On Tuesday, July 29, 2003, at 12:48 PM, Guy Harris wrote:
Some comments:
Some more comments:
1) "long" should not be used in data structures that correspond to data
from a file, as "long" is 32 bits on some platforms supported by
Ethereal and 64 bits on others. I changed the record data structures
in 5views.c to use "guint32" for 32-bit quantities and "guint16 for
16-bit quantities - those are also discussed in the "Portability"

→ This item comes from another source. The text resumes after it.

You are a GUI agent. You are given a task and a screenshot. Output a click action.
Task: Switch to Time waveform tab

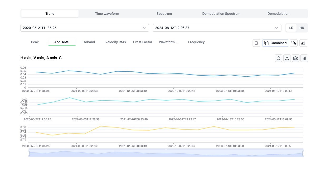[x=107, y=14]
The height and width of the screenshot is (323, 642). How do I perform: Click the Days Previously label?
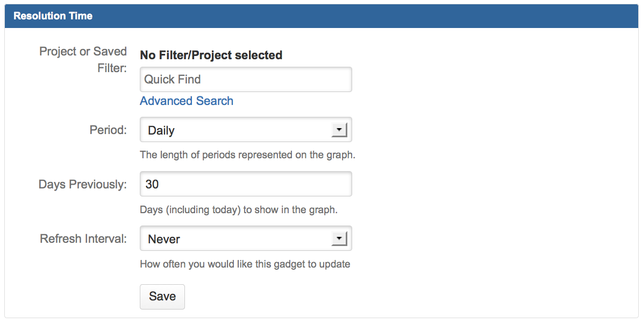[x=83, y=184]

section of "doc/README.developer".
2) It was unable to read your sample file on my machine:
[gharris:cmd/ethereal/wiretap] gharris% uname -p
powerpc
PowerPC processors *can* run in little-endian mode, but this one
doesn't run in that mode:
[gharris:cmd/ethereal/wiretap] gharris% uname -s
Darwin
You can't assume that numerical data items in a file are in the same
byte order as the processor on which you're reading the file - you have
to convert from the byte order in the file (little-endian, in your
case) to the host byte order, using the "phto..." and "pleto..."
macros.
Similarly, you have to convert *from* the host byte order *to* the
appropriate byte order when *writing* a file.
3) "wtap_dump_close()" will free any opaque pointer you put into a
"wtap_dumper" structure - you don't need to free it yourself in your
close routine and, if you do, the item pointed to by that pointer will
be freed twice.
I've checked in fixes for those problems.